I share that lest you think for a moment I’m the sole feminist adult around here whatsoever. So not.
Having raised the three longhaired boys, the ones that gravitate toward everything from Broadway to soccer to cooking to art, imagine my surprise at this scrappy, feisty girl, who comes out with lines like this: “Mama, is the house painted yet?” We were driving down our street toward our rather large pale yellow house with green trim. I answered that the house wasn’t painted yet. “Do you want the house to be painted?” I asked. “I want it to be pink,” she informed me.
Oh.
Despite the fact that for two days she’s kept her pants dry (all day long!), she’s come home from school each morning in a new top. Each day, her dress, which she insisted upon wearing, fell into the potty at some point and got wet. She remained dry. Dave pointed out that at this phase of the potty training process “dresses don’t work as well as shirts.” I shrugged with emphasis. I know, I let him know; it’s just that we really want to wear dresses these days.

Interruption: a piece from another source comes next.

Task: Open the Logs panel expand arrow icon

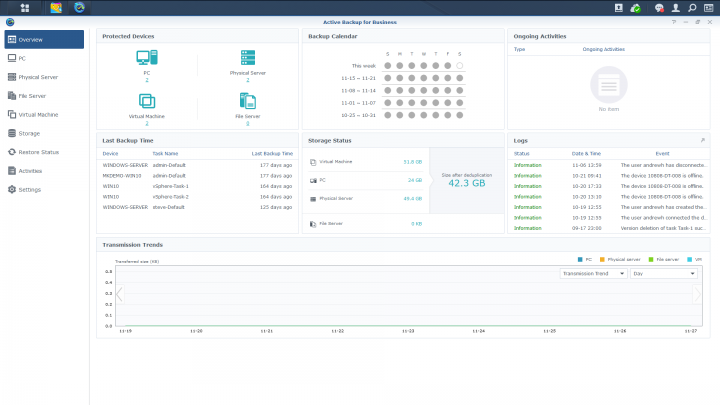Action: tap(703, 141)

Come what may. Dave smiled knowingly, and shrugged in return. Reminder: three is not a reasonable age.
**
When we were in Florida with my mother one of Saskia’s favorite activities was to put on my mother’s (very pretty) earrings and necklace. Between my mother and myself, the bejeweling opportunities are not boundless. Turns out, those two pieces of jewelry, though, provided hours of fun—and beauty.
If I were to list my parenting values (not that I think about it this way, exactly), I’d put support my children’s passions at the tip-top of the list. Indeed, I bought the sunglasses because I knew she’d love ‘em and rock ‘em (and they let her channel my mother’s cousin, Betsy, who is just about as nice and as fun and as kind a person you’ll ever meet so I am all for channeling her).

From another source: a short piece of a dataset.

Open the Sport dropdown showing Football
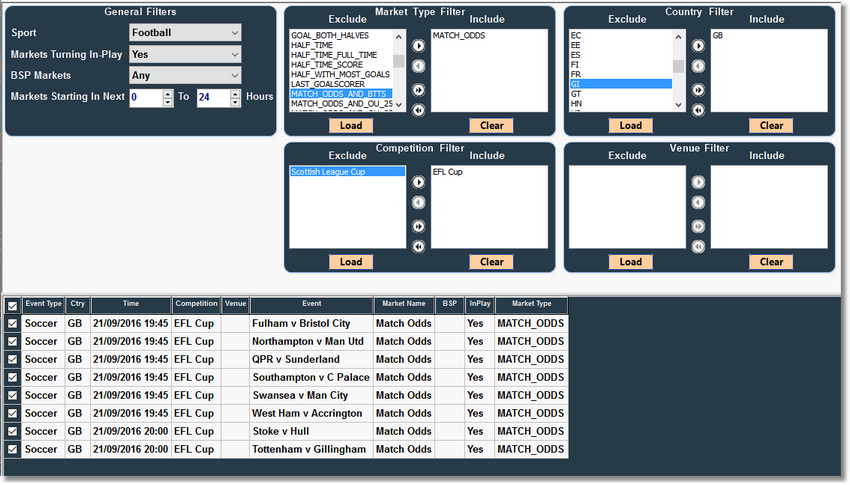850x485 pixels. 185,33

At the very same time, I am trying hard (because adornment for these small, completely adorable wide-eyed, pink and pretty loving people is so utterly cute) to remember that if you want a girl to feel strong and capable, talking about how she looks—praising how she looks—is not the ideal way to do that. You want to affirm all she does. My girl holds herself up by her incredible arm strength all over the place (a monkey), twirls herself silly, draws intricately for a just-turned-three year-old, knows books front to back, mostly is loving to her friends, tries hard to get the rules of hide-and-seek and creates all kinds of great pretend scenarios. Just for starters.

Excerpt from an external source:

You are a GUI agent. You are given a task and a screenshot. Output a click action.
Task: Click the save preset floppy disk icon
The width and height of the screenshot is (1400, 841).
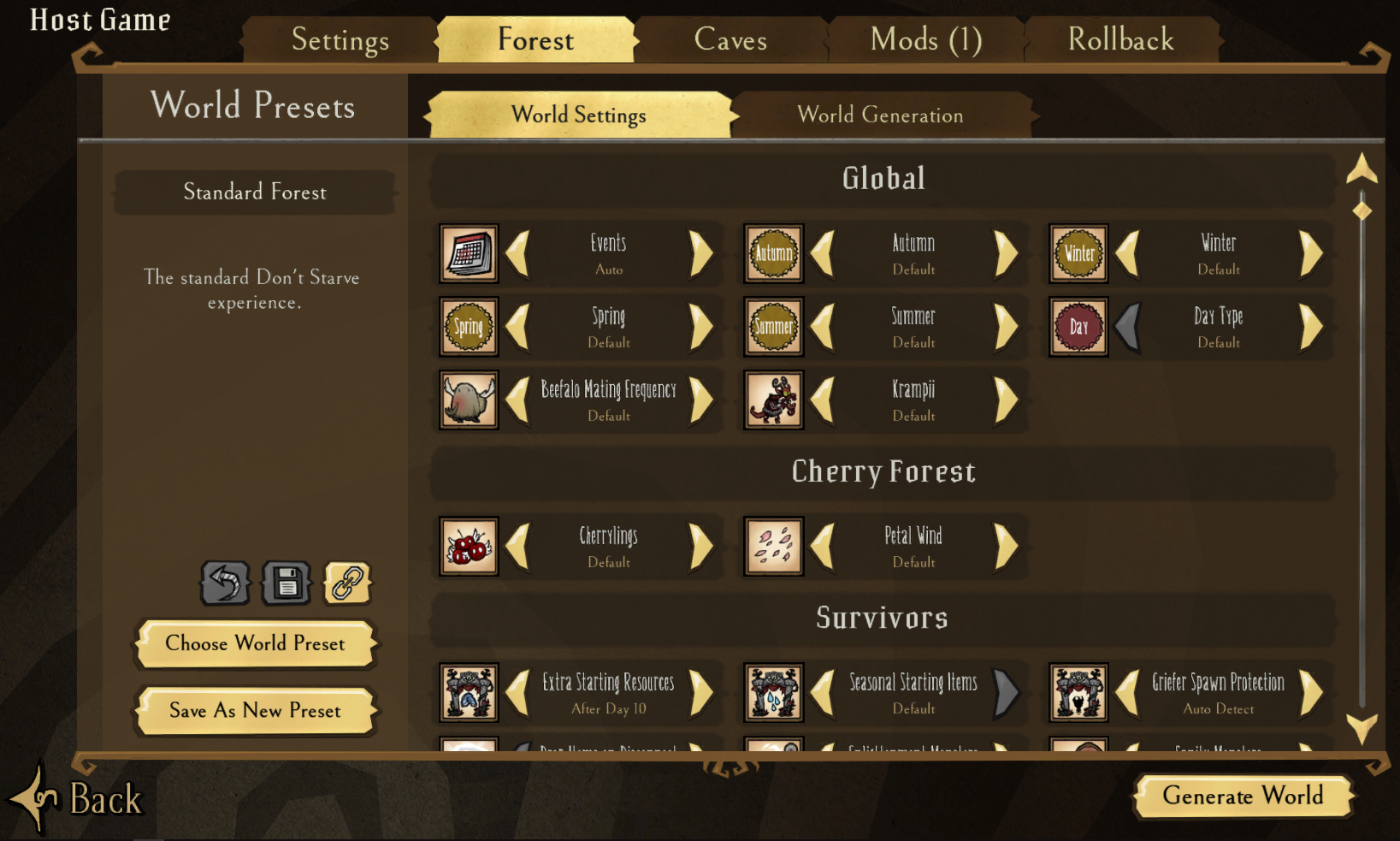[x=286, y=583]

Seriously, when I am thinking about this I hear Marlo Thomas’ dulcet tones echoing through my head. Because when you get down to it, beyond the not wanting to make Barbie or that plastic surgery girl from the Hills or anyone’s thinking looks outweigh doing an ideal, I realize—as I do when I watch my mama pals (not to exclude the papa pals going through this dilemma) trying to figure out how available to be to the kids—the ones that fall smack in the middle of our lives leaving us the cream that oozes out the sides but barely to do anything and everything else often—that this whole doing ideal is part of what will stead the next generation of girls and mamas to do what they want to do, which could be parenting in a very available way but might also be a lot else (if there are any jobs left, that is, but that’s another story; let’s assume there will be). So, I don’t want to go heavy-handed. I don’t want to pretend there’s nothing at stake, either.